Après tant de splendeur, il est temps de redevenir un peu lubrique. Tu entrouvres ta chemise, tu secoues tes cheveux et œil contre œil tu es prêt à déclarer ta flemme et ouvrir ton lit, un martini à la main avec un petit parasol dedans. Ou alors au bord d’un lac qui scintille, des cerises sur les oreilles. Ou encore, dans une ruelle nocturne, titubant-e mais énamouré-e. Tu commences à le sentir, on va parler de soul. L’art de la compilation regorge de mille complexités et pièges, mais quand c’est réussi, qu’est-ce que c’est bon ! Un plaisir que nous donne PERSONAL SPACE, sorti sur Chocolates Industries. Le titre de l’album joue sur un double sens. Concrètement, les enregistrements datent de 1974 à 1984, période à laquelle les studio DIY deviennent financièrement accessibles, plus de gens ayant donc accès à un espace personnel pour inventer leurs propres sons. Ensuite, la couverture pleine d’étoiles l’indique, il s’agit de la conséquence de cette donnée concrète : l’expression de galaxies musicales entre soul et électro, entre bizarres et originaux. PERSONAL SPACE contient en quelques sortes 17 façons de déclarer sa flamme, toute plus singulières les unes que les autres. Aucune célébrité pour faire vendre la compilation, que des trésors injustement enfouis. On y trouve aussi bien des comptines facétieuses instrumentales avec Jeff Phelps, que des tubes aux muscles saillants (Jerry Green) en passant par de la disco lubrique (Cotillon), comme le nom l’indique c’est hyper gay.
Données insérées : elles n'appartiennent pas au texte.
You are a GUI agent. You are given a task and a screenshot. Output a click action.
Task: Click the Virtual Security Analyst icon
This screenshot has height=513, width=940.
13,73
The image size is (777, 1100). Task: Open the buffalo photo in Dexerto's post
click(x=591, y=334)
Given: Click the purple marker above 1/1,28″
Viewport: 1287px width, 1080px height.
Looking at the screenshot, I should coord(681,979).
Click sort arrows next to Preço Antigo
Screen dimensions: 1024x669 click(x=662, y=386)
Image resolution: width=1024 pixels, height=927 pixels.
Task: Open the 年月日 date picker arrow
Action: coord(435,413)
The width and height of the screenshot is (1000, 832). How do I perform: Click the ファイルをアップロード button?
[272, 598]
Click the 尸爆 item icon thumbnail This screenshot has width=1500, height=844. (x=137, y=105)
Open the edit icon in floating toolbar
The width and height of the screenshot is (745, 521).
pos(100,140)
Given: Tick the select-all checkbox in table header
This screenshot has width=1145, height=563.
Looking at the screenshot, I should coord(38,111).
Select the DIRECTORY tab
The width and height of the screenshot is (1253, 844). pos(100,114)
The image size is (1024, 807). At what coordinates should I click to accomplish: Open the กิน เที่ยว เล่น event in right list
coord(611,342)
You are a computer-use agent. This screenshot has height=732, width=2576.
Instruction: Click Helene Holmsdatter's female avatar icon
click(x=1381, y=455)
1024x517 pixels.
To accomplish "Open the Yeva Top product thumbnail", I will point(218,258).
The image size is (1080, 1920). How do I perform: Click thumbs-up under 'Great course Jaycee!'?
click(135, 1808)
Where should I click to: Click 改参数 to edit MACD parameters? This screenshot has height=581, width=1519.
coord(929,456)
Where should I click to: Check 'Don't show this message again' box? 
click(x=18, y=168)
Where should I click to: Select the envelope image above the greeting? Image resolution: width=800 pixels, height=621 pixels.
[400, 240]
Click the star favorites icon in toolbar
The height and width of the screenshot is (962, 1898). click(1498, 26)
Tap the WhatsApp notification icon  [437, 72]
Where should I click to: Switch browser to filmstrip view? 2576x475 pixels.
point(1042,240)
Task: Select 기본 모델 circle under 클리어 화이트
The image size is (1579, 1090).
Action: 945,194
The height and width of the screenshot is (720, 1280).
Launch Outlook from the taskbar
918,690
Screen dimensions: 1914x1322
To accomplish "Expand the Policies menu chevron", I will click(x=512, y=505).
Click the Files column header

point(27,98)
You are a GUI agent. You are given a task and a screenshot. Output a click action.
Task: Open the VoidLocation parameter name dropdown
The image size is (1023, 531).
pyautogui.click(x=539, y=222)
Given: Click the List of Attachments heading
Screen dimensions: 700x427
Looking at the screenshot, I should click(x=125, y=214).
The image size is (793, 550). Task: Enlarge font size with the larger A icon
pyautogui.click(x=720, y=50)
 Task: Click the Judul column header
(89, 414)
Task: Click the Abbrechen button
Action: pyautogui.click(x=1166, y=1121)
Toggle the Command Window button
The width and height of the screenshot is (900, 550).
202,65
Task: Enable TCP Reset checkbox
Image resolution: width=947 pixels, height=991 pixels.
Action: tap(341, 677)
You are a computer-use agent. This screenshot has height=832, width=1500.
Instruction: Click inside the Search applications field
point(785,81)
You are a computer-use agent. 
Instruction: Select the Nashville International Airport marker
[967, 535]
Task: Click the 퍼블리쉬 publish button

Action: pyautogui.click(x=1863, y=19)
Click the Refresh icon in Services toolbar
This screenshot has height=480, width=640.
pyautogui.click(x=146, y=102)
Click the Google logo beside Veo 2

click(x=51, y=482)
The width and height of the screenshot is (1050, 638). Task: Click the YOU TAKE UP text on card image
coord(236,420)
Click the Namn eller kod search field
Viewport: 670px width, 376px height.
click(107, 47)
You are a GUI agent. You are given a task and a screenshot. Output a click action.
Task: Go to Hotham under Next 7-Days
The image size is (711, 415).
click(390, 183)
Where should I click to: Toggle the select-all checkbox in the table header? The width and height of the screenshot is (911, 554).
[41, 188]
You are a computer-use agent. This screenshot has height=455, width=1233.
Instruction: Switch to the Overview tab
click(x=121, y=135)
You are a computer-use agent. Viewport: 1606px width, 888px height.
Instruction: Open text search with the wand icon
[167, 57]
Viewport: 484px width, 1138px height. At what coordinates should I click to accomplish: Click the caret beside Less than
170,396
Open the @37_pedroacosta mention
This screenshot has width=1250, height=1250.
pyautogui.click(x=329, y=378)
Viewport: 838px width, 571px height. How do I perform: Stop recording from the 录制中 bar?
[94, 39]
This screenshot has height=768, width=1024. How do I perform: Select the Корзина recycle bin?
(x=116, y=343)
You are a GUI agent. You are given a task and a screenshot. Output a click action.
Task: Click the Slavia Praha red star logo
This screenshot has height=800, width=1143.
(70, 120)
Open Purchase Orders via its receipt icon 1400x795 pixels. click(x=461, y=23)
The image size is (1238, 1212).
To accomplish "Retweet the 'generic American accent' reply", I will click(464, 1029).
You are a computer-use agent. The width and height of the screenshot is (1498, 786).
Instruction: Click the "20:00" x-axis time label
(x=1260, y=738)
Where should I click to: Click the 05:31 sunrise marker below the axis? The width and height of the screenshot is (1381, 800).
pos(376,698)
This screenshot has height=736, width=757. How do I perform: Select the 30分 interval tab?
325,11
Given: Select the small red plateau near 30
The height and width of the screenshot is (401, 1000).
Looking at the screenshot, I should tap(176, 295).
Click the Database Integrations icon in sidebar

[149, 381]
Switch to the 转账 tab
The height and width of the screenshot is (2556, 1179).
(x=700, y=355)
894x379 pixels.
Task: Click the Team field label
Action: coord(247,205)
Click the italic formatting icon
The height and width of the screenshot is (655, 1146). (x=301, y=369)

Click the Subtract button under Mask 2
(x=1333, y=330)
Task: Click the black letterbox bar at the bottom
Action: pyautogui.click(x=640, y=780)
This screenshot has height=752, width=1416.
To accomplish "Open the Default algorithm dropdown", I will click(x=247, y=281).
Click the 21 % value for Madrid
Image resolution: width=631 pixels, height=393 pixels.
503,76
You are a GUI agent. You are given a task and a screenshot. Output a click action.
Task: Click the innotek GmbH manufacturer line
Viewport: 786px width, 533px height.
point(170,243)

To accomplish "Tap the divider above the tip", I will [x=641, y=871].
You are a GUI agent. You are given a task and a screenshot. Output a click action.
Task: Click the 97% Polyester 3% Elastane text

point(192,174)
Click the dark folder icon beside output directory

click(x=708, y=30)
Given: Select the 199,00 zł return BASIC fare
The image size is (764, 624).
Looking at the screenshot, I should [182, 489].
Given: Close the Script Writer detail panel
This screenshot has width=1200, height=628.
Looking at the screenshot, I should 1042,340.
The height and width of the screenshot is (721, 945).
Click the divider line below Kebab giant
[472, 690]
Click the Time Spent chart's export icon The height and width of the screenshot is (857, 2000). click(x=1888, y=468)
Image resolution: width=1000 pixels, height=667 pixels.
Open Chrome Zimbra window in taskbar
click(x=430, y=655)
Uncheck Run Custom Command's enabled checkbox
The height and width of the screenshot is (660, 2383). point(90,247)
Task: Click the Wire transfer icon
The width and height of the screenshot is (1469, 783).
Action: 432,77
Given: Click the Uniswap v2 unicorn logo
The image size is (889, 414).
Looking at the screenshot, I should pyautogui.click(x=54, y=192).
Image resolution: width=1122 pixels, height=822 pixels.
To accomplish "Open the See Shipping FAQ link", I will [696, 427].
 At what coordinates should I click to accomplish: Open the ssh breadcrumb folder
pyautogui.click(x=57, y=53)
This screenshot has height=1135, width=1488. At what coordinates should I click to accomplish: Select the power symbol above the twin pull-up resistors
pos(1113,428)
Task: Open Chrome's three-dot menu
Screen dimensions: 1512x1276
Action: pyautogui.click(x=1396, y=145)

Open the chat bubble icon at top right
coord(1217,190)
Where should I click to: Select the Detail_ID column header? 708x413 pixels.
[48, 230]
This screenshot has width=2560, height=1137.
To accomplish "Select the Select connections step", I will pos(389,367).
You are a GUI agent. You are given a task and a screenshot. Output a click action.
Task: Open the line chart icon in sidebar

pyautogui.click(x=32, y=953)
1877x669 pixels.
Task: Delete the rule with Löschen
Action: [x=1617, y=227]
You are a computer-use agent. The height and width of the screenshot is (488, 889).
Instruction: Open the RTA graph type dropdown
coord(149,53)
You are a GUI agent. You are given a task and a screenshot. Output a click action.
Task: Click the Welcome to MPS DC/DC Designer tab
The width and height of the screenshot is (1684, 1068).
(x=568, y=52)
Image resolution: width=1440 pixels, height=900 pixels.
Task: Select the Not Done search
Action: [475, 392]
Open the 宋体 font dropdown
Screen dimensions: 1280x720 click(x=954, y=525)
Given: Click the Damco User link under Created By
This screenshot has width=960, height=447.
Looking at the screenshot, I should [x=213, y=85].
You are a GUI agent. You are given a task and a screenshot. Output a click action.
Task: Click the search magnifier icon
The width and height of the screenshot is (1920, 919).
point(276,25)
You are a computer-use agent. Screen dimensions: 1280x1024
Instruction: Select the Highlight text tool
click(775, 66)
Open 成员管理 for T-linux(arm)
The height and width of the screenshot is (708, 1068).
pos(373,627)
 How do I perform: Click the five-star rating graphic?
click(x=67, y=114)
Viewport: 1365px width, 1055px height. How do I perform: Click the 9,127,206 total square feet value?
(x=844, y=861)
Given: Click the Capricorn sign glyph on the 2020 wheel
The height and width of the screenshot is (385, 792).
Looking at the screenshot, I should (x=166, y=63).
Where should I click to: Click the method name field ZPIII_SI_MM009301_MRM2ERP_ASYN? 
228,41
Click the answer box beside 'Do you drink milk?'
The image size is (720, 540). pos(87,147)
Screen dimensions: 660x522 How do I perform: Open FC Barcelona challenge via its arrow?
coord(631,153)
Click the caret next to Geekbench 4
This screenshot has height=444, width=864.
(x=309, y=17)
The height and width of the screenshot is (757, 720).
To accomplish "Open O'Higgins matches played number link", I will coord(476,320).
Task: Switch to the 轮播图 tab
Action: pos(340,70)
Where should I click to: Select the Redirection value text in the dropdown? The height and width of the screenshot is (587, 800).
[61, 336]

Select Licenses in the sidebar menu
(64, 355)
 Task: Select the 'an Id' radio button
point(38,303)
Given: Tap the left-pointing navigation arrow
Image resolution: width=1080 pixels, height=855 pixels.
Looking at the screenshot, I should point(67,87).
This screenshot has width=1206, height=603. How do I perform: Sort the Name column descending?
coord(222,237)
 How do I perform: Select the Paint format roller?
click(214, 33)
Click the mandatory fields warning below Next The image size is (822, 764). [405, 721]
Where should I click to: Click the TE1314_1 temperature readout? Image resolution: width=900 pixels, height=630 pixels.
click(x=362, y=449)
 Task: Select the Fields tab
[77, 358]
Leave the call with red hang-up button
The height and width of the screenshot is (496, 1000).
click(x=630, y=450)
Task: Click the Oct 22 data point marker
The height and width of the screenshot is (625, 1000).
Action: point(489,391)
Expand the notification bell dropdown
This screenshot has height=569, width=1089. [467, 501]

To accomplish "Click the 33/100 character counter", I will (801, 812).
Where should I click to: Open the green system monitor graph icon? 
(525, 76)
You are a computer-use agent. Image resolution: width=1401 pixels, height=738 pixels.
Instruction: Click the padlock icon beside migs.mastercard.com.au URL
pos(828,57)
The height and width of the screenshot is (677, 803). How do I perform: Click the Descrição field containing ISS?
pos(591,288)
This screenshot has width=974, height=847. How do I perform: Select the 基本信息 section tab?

PERSONAL SPACE vient remplir une place vacante dans notre discothèque idéale avec ces 17 titres sexy, hyper love et en même temps expérimentaux avec des productions bricolées et des synthés qui éclaboussent comme des bulles de savon, à un point qu’ils en sonnent souvent très actuels comme "Master Ship" de Starship Commander Woo Woo. Impossible de se lasser tant le contenu varie, on retrouve ainsi (déjà !) des tentations orientales chez The New Year et The Makers. Le titre final donne juste envie de pleurer, alors quand un peu plus tôt Steve Elliot chante "Let’s make love one more time", tu as très envie de crier oui oui oui ! Quel pied. Un disque indispensable. 


Une chanson dont tu as oublié l’auteur affirmait "Après l’amour comme c’est triste, les mots d’amour et les habits trainent par terre". Au delà de cette métaphore quelque peu prosaïque, brille en effet ce sentiment où se mêlent tristesse et beauté tant dans le souvenir de l’amour que dans la conscience de la mort comme destinée de tout amour. Tu passes donc dans un registre beaucoup moins lubrique où les caresses persistent mais sous forme de réminiscences sensuelles. Comme dans un film romantique des années 80 ou un roman du XVIIIème siècle où les être aimés et désirés sont des fantômes frôlés dans la brume ou auprès d’un lac en pleine forêt. Réussir à exprimer musicalement ces émotions sans tomber dans un kitsch pompeux relève de l’exploit. C’est pourtant ce à quoi parvient Paco Sala avec RO-ME-RO, un album magnifique et bouleversant. Une pop rêvée bien au delà de la Dream Pop, une forme de R&B en beaucoup plus intime, où la sensualité n’est pas démonstrative mais intériorisée, cachée comme un secret. La production construit à partir de sons lo-fi une ambiance cristalline, romantique dans le sens artistique du terme. RO-ME-RO mérite véritablement un qualificatif employé souvent à la légère. Il est beau. Les dix titres qui le composent coagulent dans un espace onirique, enivrant d’érotisme. La langueur splendide prend encore plus quand le souffle spectral de la chanteuse Leyli habite les chansons. Avec un chant mélancolique au possible, les paroles ne se font que difficilement comprendre passant de l’anglais au français. Résonnent alors des mots épars dont tu te demande s’ils ne sont pas plutôt le fait de ton imagination : "cœur nocturne, embrasse", "la folie". RO-ME-RO donne presque envie de relire Mme de Stael et donne à la tristesse toute sa magnificence musicale. Si tu souhaites pleurer à nouveau en pensant à tes amours passés, "Spiral" ouvrira même les peines les mieux cicatrisées.